La cuisine du navire, par exemple, possède deux portes qui font toutes deux face à un écran vidéo criard, haut de plafond, diffusant de fausses informations météorologiques, de sorte qu’il est impossible d’entrer dans la pièce sans l’encadrer magnifiquement. Les couloirs épais du Tulper s’ouvrent et tournent sous le bon angle pour attirer le regard vers l’espace à venir.
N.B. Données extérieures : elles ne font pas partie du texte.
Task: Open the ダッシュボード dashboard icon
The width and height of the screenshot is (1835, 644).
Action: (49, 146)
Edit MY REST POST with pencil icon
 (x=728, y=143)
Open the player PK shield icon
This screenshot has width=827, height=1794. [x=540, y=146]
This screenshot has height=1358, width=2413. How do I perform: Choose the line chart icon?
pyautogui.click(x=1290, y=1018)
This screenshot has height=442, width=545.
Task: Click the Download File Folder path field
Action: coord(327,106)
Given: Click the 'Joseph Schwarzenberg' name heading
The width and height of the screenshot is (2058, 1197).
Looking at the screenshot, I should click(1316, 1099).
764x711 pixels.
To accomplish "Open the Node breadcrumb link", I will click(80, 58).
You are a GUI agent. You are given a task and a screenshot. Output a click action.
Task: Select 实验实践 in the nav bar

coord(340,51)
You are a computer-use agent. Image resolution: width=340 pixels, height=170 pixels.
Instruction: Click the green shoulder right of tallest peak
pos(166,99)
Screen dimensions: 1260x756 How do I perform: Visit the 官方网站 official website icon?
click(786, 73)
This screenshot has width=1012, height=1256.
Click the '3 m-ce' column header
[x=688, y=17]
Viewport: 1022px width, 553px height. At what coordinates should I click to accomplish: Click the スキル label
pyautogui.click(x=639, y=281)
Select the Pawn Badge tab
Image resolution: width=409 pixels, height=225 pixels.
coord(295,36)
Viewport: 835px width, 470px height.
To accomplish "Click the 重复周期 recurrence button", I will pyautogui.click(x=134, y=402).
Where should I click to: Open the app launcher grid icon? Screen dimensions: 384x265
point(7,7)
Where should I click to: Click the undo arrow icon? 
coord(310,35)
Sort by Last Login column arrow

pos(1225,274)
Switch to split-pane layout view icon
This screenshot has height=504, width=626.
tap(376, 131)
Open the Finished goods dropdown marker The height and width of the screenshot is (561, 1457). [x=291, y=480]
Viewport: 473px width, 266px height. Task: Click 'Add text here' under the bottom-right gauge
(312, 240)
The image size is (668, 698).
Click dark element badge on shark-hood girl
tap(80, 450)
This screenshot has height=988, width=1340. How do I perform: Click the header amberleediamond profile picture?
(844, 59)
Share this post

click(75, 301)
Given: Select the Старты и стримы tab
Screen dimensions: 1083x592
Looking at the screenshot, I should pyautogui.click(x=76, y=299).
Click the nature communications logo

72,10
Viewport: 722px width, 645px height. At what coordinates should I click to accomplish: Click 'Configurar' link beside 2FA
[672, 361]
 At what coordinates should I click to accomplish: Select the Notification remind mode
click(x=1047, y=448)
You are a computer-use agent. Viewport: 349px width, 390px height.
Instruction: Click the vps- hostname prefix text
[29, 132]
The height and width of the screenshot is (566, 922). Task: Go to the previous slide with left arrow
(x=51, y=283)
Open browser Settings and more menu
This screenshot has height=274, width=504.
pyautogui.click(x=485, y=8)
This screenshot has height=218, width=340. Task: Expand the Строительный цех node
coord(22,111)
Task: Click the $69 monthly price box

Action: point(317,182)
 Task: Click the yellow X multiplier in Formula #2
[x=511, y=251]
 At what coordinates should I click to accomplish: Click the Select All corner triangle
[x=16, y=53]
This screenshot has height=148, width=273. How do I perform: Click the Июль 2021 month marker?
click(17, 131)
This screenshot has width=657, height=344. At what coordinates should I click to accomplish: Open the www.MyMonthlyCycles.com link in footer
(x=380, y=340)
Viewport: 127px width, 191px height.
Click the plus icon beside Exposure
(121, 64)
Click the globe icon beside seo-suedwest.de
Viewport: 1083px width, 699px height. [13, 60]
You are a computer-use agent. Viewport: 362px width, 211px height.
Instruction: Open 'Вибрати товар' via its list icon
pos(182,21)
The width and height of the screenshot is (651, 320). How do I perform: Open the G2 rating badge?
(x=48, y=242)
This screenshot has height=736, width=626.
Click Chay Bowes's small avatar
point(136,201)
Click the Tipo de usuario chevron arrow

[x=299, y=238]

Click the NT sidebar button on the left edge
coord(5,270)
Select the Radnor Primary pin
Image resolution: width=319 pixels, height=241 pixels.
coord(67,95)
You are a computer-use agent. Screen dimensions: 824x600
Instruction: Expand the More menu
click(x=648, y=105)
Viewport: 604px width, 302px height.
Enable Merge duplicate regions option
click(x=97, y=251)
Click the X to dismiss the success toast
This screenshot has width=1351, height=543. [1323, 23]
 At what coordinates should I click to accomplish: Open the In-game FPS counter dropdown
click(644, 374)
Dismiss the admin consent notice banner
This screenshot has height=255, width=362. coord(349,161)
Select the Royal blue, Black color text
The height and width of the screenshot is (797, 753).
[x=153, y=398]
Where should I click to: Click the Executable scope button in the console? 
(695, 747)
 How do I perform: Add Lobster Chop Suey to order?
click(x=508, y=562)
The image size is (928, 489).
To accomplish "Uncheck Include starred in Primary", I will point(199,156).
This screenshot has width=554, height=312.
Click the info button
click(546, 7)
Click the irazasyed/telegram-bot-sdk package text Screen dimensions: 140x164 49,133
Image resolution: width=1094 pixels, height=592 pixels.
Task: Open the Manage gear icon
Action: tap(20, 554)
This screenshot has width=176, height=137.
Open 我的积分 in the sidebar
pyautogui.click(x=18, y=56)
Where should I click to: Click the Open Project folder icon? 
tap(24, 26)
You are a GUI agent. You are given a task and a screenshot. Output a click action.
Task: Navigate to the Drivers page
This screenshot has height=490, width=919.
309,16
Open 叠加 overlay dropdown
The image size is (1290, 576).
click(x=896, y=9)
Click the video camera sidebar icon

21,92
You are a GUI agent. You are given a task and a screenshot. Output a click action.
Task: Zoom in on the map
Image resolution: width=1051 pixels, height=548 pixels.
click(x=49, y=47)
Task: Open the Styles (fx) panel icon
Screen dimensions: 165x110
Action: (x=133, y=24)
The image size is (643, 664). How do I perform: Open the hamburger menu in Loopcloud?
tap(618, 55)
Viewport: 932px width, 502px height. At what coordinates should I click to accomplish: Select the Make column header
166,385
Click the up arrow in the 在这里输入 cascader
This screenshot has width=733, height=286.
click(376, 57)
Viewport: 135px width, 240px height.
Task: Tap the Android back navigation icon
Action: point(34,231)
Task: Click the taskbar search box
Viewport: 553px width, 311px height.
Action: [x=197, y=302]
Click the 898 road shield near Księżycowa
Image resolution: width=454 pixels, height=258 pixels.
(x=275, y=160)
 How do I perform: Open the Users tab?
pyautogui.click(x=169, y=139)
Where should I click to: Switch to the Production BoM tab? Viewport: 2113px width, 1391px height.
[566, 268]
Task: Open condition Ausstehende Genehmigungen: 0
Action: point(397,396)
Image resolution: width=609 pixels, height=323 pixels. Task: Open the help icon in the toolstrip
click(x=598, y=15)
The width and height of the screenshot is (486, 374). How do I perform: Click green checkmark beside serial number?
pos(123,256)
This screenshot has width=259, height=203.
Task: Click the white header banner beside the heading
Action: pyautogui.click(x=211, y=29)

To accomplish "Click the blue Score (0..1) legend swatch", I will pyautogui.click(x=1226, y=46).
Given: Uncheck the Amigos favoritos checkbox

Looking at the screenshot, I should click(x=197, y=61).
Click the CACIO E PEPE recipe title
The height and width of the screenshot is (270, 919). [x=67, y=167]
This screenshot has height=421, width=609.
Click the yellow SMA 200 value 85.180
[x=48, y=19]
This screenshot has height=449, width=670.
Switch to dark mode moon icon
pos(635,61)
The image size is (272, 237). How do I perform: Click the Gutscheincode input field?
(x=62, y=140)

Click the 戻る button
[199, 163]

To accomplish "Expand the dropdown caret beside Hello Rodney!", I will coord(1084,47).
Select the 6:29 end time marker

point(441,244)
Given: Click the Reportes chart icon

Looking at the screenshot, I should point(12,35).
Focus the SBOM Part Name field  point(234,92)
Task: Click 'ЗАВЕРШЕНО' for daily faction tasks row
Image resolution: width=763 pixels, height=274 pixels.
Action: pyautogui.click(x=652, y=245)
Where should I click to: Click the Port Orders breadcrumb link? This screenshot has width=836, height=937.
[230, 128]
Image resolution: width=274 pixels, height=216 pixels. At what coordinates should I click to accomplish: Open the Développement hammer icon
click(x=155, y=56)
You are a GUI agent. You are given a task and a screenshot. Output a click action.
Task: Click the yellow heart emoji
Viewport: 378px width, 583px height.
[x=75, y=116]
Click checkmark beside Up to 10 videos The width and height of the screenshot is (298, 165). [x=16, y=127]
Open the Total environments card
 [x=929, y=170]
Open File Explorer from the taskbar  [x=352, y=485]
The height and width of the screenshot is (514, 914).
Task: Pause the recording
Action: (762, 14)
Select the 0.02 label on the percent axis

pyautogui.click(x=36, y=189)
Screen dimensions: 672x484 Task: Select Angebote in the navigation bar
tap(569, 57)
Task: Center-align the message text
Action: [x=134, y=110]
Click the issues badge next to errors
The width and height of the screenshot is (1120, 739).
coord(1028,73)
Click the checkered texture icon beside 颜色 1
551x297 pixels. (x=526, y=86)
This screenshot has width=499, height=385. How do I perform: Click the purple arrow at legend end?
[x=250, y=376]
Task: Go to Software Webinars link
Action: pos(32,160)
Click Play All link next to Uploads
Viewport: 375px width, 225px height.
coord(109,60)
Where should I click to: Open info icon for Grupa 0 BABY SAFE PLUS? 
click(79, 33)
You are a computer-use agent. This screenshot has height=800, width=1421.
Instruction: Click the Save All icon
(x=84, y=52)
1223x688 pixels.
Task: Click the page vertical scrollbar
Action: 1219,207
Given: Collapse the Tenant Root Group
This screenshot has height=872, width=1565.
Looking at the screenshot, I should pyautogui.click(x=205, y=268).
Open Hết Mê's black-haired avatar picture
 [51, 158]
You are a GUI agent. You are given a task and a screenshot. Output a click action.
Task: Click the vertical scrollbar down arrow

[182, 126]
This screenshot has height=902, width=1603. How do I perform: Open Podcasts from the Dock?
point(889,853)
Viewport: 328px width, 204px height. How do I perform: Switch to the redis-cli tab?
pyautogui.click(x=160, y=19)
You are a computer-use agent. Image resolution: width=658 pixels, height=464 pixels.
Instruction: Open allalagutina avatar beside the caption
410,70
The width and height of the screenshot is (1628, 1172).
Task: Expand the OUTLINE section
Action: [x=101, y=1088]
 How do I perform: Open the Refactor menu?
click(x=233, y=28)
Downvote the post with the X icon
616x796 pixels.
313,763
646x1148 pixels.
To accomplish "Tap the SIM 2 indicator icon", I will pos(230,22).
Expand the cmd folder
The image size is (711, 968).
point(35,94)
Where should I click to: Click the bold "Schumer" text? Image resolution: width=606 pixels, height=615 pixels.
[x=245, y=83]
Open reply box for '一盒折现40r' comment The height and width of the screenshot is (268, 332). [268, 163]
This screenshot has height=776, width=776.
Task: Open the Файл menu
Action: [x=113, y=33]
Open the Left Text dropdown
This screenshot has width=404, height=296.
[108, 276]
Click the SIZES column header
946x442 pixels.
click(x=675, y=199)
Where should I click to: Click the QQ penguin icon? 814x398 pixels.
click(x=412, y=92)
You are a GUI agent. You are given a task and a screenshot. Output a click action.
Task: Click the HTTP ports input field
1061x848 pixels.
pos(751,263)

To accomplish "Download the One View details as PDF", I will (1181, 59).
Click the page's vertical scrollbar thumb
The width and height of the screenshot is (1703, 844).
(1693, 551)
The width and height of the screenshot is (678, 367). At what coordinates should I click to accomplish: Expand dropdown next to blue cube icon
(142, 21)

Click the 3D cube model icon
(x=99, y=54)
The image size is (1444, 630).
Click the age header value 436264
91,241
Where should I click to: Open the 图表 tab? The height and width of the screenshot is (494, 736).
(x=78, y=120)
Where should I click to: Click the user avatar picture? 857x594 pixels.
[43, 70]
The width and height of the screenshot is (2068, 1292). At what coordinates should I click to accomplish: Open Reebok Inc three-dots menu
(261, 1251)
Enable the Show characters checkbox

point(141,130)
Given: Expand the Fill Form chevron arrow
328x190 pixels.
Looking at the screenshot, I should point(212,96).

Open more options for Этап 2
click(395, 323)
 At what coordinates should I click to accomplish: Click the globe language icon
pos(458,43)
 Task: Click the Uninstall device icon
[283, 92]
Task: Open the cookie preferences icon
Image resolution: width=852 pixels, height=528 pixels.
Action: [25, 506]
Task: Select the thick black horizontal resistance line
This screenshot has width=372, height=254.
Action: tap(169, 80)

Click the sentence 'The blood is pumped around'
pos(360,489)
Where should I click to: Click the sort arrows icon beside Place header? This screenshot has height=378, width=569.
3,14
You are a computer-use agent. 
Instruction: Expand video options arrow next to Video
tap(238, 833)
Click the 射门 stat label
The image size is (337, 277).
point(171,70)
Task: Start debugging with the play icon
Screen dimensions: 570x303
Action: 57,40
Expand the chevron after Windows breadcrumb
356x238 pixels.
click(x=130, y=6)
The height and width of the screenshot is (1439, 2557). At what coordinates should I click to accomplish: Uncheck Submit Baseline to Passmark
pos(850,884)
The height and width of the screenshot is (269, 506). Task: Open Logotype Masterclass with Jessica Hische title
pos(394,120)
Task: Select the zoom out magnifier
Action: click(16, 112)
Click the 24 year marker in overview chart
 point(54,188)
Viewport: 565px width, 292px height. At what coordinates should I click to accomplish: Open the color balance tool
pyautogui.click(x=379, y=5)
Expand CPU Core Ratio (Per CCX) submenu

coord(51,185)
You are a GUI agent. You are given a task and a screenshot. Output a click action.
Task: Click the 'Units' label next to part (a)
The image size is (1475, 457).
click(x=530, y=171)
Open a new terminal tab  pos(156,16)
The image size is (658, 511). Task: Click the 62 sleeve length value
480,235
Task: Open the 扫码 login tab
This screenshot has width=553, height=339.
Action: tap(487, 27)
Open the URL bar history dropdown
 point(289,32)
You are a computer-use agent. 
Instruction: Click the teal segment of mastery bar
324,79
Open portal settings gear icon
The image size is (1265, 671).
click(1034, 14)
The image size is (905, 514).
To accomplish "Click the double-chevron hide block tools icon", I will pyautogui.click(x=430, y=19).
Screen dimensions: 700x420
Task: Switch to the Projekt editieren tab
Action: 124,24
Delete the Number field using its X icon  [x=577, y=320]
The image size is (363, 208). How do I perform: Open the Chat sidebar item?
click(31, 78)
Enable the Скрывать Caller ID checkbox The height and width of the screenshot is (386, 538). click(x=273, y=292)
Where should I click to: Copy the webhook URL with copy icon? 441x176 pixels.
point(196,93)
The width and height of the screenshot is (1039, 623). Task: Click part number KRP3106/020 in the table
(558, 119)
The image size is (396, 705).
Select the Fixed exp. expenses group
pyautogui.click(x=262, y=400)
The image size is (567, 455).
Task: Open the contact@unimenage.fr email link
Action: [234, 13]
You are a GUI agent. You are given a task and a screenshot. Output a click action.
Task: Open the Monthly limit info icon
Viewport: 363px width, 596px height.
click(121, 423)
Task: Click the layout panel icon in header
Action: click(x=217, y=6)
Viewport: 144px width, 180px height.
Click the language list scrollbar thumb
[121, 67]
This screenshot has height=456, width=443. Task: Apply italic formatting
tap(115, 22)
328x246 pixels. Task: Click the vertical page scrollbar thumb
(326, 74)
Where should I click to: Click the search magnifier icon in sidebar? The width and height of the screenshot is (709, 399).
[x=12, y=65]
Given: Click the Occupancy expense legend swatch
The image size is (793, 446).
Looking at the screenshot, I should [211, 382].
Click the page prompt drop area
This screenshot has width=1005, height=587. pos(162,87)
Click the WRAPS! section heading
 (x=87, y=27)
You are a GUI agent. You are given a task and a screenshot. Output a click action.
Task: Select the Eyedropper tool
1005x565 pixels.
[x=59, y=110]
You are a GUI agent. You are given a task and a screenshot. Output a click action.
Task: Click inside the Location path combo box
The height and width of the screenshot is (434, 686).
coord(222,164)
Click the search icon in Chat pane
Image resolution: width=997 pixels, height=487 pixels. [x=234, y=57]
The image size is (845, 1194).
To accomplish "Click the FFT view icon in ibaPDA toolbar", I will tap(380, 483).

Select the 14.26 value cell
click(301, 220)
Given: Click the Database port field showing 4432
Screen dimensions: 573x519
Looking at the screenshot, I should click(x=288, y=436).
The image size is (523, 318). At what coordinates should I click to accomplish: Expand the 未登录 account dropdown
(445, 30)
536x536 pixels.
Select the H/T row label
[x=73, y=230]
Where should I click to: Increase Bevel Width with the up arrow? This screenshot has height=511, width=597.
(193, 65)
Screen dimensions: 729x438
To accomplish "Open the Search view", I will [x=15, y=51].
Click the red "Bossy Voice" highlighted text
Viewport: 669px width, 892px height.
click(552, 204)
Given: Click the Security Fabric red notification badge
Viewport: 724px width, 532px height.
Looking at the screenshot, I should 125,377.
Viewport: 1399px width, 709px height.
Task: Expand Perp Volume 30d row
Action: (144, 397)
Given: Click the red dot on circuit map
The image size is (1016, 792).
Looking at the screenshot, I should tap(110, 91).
Même sans l’exploration claustrophobe de la mort, il s’agirait simplement d’un bel endroit à explorer.

Mouthwashing est un jeu court, peut-être trois heures au maximum, mais il vous donne beaucoup à mâcher dans ce laps de temps. D’autant plus que ses révélations finales justifient une relecture presque immédiate pour réévaluer l’ensemble de l’histoire et voir toutes les choses qui sont passées inaperçues sans un contexte final. Les forums et reddit sont pleins de discussions sur la fin, avec des points de vue différents sur ce que cela signifie en fin de compte. Personnellement, je pense que le cœur de l’histoire est assez clair, mais il y a des points de vue différents sur certains aspects qui suggèrent que certaines parties de l’histoire parlent à différentes personnes de différentes manières. C’est sombre, profond et stylé sans effort, et la seule façon de savoir ce qu’il vous dit, c’est de le jouer. J’espère que ça fait mal.

Mouthwashing est disponible dès maintenant sur PC. Pour plus de recommandations, n’hésitez pas à consulter notre série Indie Spotlight.